» Exercise prompt:
With the line containing "Screen dimensions: 670x398" as the start and the line containing "Given: Click Create" as the end, transcribe that span of the entries below exactly, including both.

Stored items
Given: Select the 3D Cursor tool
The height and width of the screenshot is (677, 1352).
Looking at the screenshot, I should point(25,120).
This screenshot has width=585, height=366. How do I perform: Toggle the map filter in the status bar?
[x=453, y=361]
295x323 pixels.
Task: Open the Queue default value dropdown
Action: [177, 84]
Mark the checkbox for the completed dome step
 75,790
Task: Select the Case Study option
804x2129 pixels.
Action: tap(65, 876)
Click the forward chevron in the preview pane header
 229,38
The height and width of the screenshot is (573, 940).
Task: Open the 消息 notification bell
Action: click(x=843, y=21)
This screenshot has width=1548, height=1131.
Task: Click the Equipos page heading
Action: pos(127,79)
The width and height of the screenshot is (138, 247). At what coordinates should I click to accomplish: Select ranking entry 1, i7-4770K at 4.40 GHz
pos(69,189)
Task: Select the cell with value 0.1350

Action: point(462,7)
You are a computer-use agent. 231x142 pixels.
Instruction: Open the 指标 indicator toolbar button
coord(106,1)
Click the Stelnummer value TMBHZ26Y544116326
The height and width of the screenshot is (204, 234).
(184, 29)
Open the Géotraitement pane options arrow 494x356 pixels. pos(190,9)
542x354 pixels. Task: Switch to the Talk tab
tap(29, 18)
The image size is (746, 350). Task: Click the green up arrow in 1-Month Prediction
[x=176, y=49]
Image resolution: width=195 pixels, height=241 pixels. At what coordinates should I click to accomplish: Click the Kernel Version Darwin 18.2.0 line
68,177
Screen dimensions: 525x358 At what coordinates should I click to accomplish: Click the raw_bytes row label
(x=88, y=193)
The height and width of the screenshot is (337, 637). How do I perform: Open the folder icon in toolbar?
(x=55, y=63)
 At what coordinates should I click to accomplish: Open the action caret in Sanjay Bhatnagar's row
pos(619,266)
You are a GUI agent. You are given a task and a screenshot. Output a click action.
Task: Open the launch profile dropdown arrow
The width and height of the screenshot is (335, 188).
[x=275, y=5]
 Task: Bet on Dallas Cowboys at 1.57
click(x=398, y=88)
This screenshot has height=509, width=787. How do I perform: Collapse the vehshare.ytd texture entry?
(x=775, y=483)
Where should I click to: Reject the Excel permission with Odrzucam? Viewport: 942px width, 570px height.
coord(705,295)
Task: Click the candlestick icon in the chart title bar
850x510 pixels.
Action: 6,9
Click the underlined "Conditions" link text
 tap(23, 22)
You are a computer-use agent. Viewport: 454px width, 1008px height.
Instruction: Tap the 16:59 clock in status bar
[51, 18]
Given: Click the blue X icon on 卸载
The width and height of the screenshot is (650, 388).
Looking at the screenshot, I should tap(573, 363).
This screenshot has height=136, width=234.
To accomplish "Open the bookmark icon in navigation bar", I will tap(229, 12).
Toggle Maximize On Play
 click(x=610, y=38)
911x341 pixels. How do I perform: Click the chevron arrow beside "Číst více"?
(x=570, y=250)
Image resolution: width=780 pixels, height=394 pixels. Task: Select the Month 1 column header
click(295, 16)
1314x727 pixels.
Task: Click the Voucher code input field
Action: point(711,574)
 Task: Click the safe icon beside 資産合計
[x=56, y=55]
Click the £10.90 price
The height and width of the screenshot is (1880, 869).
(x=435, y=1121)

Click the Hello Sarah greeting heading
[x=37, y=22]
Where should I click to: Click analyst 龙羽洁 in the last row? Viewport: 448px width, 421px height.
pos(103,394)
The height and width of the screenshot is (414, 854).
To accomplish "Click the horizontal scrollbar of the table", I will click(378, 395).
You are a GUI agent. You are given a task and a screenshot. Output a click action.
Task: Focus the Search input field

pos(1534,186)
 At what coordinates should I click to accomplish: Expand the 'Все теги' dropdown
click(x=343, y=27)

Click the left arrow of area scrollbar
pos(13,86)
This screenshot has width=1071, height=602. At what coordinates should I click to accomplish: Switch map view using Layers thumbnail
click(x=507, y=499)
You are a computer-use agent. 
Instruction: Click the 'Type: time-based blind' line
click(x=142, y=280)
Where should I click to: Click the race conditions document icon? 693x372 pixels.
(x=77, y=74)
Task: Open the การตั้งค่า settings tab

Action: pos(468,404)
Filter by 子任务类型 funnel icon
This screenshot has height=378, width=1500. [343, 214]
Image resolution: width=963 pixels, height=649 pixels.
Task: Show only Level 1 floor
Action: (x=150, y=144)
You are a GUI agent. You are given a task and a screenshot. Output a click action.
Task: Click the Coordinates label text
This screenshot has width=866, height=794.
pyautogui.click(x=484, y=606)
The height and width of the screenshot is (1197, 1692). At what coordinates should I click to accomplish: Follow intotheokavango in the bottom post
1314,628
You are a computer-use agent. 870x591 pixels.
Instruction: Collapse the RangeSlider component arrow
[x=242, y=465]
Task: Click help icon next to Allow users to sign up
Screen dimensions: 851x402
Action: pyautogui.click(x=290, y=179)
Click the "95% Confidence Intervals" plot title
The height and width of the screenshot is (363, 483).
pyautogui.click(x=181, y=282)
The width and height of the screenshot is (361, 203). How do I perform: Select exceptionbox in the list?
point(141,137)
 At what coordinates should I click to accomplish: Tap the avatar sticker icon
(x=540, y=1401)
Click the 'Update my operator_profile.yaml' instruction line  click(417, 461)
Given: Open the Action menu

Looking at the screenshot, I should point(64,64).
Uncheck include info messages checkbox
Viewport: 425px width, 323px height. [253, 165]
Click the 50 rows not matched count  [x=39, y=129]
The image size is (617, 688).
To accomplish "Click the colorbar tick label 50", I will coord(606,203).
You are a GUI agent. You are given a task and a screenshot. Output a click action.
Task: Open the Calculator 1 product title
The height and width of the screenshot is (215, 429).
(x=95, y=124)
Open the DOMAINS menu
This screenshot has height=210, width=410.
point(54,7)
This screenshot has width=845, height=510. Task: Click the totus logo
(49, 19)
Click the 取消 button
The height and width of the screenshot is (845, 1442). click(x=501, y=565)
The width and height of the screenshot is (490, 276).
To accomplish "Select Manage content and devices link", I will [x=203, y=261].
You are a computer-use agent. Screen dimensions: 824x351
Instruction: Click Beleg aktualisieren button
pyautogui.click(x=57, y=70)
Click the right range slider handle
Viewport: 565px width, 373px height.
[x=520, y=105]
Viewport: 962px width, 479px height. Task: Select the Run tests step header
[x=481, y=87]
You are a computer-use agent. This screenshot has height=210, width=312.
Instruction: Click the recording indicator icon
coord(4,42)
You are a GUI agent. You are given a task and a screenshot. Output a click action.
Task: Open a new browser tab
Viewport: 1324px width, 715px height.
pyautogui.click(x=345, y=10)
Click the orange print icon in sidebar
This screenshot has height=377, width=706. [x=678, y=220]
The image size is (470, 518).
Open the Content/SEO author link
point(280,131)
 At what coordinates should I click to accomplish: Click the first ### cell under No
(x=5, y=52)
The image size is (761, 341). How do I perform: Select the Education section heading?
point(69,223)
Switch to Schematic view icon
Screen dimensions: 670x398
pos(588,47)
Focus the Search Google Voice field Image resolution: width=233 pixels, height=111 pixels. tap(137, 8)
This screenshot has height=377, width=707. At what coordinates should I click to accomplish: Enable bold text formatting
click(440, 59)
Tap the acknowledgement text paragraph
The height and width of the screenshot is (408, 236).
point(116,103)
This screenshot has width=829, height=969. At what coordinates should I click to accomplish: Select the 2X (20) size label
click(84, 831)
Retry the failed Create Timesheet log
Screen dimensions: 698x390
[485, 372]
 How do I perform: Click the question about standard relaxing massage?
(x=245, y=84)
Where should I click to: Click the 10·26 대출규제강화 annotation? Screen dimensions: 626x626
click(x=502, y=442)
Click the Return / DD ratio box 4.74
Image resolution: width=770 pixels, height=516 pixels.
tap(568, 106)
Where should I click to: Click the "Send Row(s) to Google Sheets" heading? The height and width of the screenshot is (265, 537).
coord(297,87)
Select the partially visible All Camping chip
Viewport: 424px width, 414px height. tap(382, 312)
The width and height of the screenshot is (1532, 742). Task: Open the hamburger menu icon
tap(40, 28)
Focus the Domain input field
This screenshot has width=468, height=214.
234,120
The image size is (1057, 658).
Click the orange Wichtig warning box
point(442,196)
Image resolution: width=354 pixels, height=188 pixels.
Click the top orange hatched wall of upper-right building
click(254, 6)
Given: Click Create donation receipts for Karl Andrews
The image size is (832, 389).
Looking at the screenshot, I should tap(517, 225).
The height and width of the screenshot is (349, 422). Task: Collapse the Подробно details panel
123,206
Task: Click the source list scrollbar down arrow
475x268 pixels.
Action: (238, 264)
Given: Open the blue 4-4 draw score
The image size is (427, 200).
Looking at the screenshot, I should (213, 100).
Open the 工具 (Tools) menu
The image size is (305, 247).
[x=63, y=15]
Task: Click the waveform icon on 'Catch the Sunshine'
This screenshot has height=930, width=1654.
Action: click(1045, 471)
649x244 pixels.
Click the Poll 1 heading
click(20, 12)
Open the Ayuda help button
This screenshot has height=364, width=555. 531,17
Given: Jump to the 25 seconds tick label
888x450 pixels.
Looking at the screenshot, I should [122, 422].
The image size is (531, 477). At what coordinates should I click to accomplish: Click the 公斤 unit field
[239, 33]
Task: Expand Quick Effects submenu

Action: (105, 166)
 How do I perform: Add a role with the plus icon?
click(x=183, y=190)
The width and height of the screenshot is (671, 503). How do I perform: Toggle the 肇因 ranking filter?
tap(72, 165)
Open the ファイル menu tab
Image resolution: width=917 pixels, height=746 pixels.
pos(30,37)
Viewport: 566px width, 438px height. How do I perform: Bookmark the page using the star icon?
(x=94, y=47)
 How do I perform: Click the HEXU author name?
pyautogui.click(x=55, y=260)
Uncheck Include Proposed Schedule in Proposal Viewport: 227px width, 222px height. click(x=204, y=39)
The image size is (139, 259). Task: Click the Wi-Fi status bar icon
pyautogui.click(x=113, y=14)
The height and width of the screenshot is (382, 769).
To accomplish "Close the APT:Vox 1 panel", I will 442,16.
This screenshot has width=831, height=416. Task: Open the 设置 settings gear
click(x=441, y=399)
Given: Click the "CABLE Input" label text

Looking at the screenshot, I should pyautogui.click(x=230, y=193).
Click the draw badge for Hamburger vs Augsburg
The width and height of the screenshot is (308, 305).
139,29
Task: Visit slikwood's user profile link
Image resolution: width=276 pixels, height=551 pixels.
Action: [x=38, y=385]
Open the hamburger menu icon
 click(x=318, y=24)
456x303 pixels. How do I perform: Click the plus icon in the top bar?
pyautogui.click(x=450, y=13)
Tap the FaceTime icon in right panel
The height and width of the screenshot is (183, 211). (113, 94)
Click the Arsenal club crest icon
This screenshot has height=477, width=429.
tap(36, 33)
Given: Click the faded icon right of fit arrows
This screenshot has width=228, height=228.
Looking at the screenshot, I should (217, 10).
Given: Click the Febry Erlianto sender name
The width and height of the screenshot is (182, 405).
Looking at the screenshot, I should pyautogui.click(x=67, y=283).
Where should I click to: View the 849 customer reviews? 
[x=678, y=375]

» Result below:
Screen dimensions: 670x398
pos(588,47)
Focus the Search Google Voice field Image resolution: width=233 pixels, height=111 pixels. tap(137, 8)
This screenshot has height=377, width=707. At what coordinates should I click to accomplish: Enable bold text formatting
click(440, 59)
Tap the acknowledgement text paragraph
The height and width of the screenshot is (408, 236).
point(116,103)
This screenshot has width=829, height=969. At what coordinates should I click to accomplish: Select the 2X (20) size label
click(84, 831)
Retry the failed Create Timesheet log
Screen dimensions: 698x390
[485, 372]
 How do I perform: Click the question about standard relaxing massage?
(x=245, y=84)
Where should I click to: Click the 10·26 대출규제강화 annotation? Screen dimensions: 626x626
click(x=502, y=442)
Click the Return / DD ratio box 4.74
Image resolution: width=770 pixels, height=516 pixels.
tap(568, 106)
Where should I click to: Click the "Send Row(s) to Google Sheets" heading? The height and width of the screenshot is (265, 537).
coord(297,87)
Select the partially visible All Camping chip
Viewport: 424px width, 414px height. tap(382, 312)
The width and height of the screenshot is (1532, 742). Task: Open the hamburger menu icon
tap(40, 28)
Focus the Domain input field
This screenshot has width=468, height=214.
234,120
The image size is (1057, 658).
Click the orange Wichtig warning box
point(442,196)
Image resolution: width=354 pixels, height=188 pixels.
Click the top orange hatched wall of upper-right building
click(254, 6)
Given: Click Create donation receipts for Karl Andrews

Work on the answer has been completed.